= Work to complete =
The entries below must be retyped in full. Keep every word the same.

______

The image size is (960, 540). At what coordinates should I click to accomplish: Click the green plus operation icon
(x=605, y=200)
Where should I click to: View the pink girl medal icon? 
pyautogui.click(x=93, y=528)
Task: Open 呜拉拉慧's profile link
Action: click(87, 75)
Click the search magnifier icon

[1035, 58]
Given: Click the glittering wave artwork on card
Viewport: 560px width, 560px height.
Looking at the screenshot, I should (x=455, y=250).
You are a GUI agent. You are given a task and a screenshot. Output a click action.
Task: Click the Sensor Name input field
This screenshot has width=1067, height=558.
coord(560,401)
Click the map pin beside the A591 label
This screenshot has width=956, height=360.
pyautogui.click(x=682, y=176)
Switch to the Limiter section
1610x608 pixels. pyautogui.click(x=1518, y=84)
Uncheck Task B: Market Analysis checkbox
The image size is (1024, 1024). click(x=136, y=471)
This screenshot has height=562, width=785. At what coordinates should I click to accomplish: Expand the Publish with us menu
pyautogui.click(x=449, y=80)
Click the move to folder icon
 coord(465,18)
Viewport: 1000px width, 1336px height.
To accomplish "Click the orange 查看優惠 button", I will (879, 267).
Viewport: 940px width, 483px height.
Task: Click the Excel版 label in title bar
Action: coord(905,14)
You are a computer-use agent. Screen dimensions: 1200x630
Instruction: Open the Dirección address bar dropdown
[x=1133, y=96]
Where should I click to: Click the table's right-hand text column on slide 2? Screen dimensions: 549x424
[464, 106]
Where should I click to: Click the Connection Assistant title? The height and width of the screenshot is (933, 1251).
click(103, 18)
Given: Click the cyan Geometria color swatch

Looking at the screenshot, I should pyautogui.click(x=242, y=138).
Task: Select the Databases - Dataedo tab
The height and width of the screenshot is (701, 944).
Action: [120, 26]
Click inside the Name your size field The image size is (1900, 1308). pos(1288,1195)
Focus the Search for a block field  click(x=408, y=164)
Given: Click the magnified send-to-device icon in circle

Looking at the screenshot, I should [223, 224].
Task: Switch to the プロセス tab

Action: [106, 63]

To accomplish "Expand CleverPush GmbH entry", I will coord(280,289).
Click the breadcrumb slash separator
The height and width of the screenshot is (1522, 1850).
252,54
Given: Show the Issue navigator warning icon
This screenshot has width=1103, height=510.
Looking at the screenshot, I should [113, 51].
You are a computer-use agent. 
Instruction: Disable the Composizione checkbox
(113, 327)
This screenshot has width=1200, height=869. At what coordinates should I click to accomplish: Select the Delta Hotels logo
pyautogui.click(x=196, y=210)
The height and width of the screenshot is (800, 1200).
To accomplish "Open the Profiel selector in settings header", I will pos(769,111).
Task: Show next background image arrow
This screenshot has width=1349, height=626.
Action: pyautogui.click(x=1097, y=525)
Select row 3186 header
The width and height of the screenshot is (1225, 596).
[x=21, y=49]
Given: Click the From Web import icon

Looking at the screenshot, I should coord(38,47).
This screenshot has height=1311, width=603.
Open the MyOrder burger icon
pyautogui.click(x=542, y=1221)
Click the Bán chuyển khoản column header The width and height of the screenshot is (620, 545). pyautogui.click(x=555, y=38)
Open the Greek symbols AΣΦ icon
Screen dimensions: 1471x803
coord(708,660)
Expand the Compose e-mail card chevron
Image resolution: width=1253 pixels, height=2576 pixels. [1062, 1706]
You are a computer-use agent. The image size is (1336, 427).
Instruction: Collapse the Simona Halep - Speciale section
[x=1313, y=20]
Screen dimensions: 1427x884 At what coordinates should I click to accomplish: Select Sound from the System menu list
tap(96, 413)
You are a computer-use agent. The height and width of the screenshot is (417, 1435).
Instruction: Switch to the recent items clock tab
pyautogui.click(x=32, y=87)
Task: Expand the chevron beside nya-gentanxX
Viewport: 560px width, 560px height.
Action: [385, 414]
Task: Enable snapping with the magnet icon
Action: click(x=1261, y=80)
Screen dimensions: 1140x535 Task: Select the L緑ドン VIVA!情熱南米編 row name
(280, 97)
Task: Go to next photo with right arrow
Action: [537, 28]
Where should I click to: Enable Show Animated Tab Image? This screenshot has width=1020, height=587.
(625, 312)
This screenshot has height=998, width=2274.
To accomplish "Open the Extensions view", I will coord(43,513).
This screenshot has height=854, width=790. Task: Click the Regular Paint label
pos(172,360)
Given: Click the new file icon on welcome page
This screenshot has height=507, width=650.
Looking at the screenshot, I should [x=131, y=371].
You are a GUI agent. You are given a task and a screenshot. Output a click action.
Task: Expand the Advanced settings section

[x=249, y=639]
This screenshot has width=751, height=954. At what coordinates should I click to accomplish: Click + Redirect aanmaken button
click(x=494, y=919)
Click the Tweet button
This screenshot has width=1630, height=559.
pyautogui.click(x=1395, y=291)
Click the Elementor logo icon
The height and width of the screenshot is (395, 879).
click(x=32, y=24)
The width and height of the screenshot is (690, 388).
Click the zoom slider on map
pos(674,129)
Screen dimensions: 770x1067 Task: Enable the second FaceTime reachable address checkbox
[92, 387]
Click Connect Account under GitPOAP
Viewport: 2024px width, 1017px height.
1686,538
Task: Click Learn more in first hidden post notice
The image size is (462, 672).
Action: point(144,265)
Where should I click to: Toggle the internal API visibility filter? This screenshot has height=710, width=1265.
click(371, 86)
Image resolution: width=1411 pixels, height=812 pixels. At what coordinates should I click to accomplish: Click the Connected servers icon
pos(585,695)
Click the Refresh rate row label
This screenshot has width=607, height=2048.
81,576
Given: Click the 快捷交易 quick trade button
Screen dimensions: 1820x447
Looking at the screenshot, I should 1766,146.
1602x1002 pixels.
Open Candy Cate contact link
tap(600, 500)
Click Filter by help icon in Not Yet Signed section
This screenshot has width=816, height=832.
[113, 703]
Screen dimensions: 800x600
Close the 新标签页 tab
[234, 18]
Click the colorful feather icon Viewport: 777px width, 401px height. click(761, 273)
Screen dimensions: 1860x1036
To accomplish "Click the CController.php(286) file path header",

______

= Response to this task =
The image size is (960, 540). At what coordinates should I click to accomplish: Click the green plus operation icon
(x=605, y=200)
Where should I click to: View the pink girl medal icon? 
pyautogui.click(x=93, y=528)
Task: Open 呜拉拉慧's profile link
Action: click(87, 75)
Click the search magnifier icon

[1035, 58]
Given: Click the glittering wave artwork on card
Viewport: 560px width, 560px height.
Looking at the screenshot, I should (x=455, y=250).
You are a GUI agent. You are given a task and a screenshot. Output a click action.
Task: Click the Sensor Name input field
This screenshot has width=1067, height=558.
coord(560,401)
Click the map pin beside the A591 label
This screenshot has width=956, height=360.
pyautogui.click(x=682, y=176)
Switch to the Limiter section
1610x608 pixels. pyautogui.click(x=1518, y=84)
Uncheck Task B: Market Analysis checkbox
The image size is (1024, 1024). click(x=136, y=471)
This screenshot has height=562, width=785. At what coordinates should I click to accomplish: Expand the Publish with us menu
pyautogui.click(x=449, y=80)
Click the move to folder icon
 coord(465,18)
Viewport: 1000px width, 1336px height.
To accomplish "Click the orange 查看優惠 button", I will (879, 267).
Viewport: 940px width, 483px height.
Task: Click the Excel版 label in title bar
Action: coord(905,14)
You are a computer-use agent. Screen dimensions: 1200x630
Instruction: Open the Dirección address bar dropdown
[x=1133, y=96]
Where should I click to: Click the table's right-hand text column on slide 2? Screen dimensions: 549x424
[464, 106]
Where should I click to: Click the Connection Assistant title? The height and width of the screenshot is (933, 1251).
click(103, 18)
Given: Click the cyan Geometria color swatch

Looking at the screenshot, I should pyautogui.click(x=242, y=138).
Task: Select the Databases - Dataedo tab
The height and width of the screenshot is (701, 944).
Action: [120, 26]
Click inside the Name your size field The image size is (1900, 1308). pos(1288,1195)
Focus the Search for a block field  click(x=408, y=164)
Given: Click the magnified send-to-device icon in circle

Looking at the screenshot, I should [223, 224].
Task: Switch to the プロセス tab

Action: [106, 63]

To accomplish "Expand CleverPush GmbH entry", I will coord(280,289).
Click the breadcrumb slash separator
The height and width of the screenshot is (1522, 1850).
252,54
Given: Show the Issue navigator warning icon
This screenshot has width=1103, height=510.
Looking at the screenshot, I should [113, 51].
You are a computer-use agent. 
Instruction: Disable the Composizione checkbox
(113, 327)
This screenshot has width=1200, height=869. At what coordinates should I click to accomplish: Select the Delta Hotels logo
pyautogui.click(x=196, y=210)
The height and width of the screenshot is (800, 1200).
To accomplish "Open the Profiel selector in settings header", I will pos(769,111).
Task: Show next background image arrow
This screenshot has width=1349, height=626.
Action: pyautogui.click(x=1097, y=525)
Select row 3186 header
The width and height of the screenshot is (1225, 596).
[x=21, y=49]
Given: Click the From Web import icon

Looking at the screenshot, I should coord(38,47).
This screenshot has height=1311, width=603.
Open the MyOrder burger icon
pyautogui.click(x=542, y=1221)
Click the Bán chuyển khoản column header The width and height of the screenshot is (620, 545). pyautogui.click(x=555, y=38)
Open the Greek symbols AΣΦ icon
Screen dimensions: 1471x803
coord(708,660)
Expand the Compose e-mail card chevron
Image resolution: width=1253 pixels, height=2576 pixels. [1062, 1706]
You are a computer-use agent. The image size is (1336, 427).
Instruction: Collapse the Simona Halep - Speciale section
[x=1313, y=20]
Screen dimensions: 1427x884 At what coordinates should I click to accomplish: Select Sound from the System menu list
tap(96, 413)
You are a computer-use agent. The height and width of the screenshot is (417, 1435).
Instruction: Switch to the recent items clock tab
pyautogui.click(x=32, y=87)
Task: Expand the chevron beside nya-gentanxX
Viewport: 560px width, 560px height.
Action: [385, 414]
Task: Enable snapping with the magnet icon
Action: click(x=1261, y=80)
Screen dimensions: 1140x535 Task: Select the L緑ドン VIVA!情熱南米編 row name
(280, 97)
Task: Go to next photo with right arrow
Action: [537, 28]
Where should I click to: Enable Show Animated Tab Image? This screenshot has width=1020, height=587.
(625, 312)
This screenshot has height=998, width=2274.
To accomplish "Open the Extensions view", I will coord(43,513).
This screenshot has height=854, width=790. Task: Click the Regular Paint label
pos(172,360)
Given: Click the new file icon on welcome page
This screenshot has height=507, width=650.
Looking at the screenshot, I should [x=131, y=371].
You are a GUI agent. You are given a task and a screenshot. Output a click action.
Task: Expand the Advanced settings section

[x=249, y=639]
This screenshot has width=751, height=954. At what coordinates should I click to accomplish: Click + Redirect aanmaken button
click(x=494, y=919)
Click the Tweet button
This screenshot has width=1630, height=559.
pyautogui.click(x=1395, y=291)
Click the Elementor logo icon
The height and width of the screenshot is (395, 879).
click(x=32, y=24)
The width and height of the screenshot is (690, 388).
Click the zoom slider on map
pos(674,129)
Screen dimensions: 770x1067 Task: Enable the second FaceTime reachable address checkbox
[92, 387]
Click Connect Account under GitPOAP
Viewport: 2024px width, 1017px height.
1686,538
Task: Click Learn more in first hidden post notice
The image size is (462, 672).
Action: point(144,265)
Where should I click to: Toggle the internal API visibility filter? This screenshot has height=710, width=1265.
click(371, 86)
Image resolution: width=1411 pixels, height=812 pixels. At what coordinates should I click to accomplish: Click the Connected servers icon
pos(585,695)
Click the Refresh rate row label
This screenshot has width=607, height=2048.
81,576
Given: Click the 快捷交易 quick trade button
Screen dimensions: 1820x447
Looking at the screenshot, I should 1766,146.
1602x1002 pixels.
Open Candy Cate contact link
tap(600, 500)
Click Filter by help icon in Not Yet Signed section
This screenshot has width=816, height=832.
[113, 703]
Screen dimensions: 800x600
Close the 新标签页 tab
[234, 18]
Click the colorful feather icon Viewport: 777px width, 401px height. click(761, 273)
Screen dimensions: 1860x1036
To accomplish "Click the CController.php(286) file path header",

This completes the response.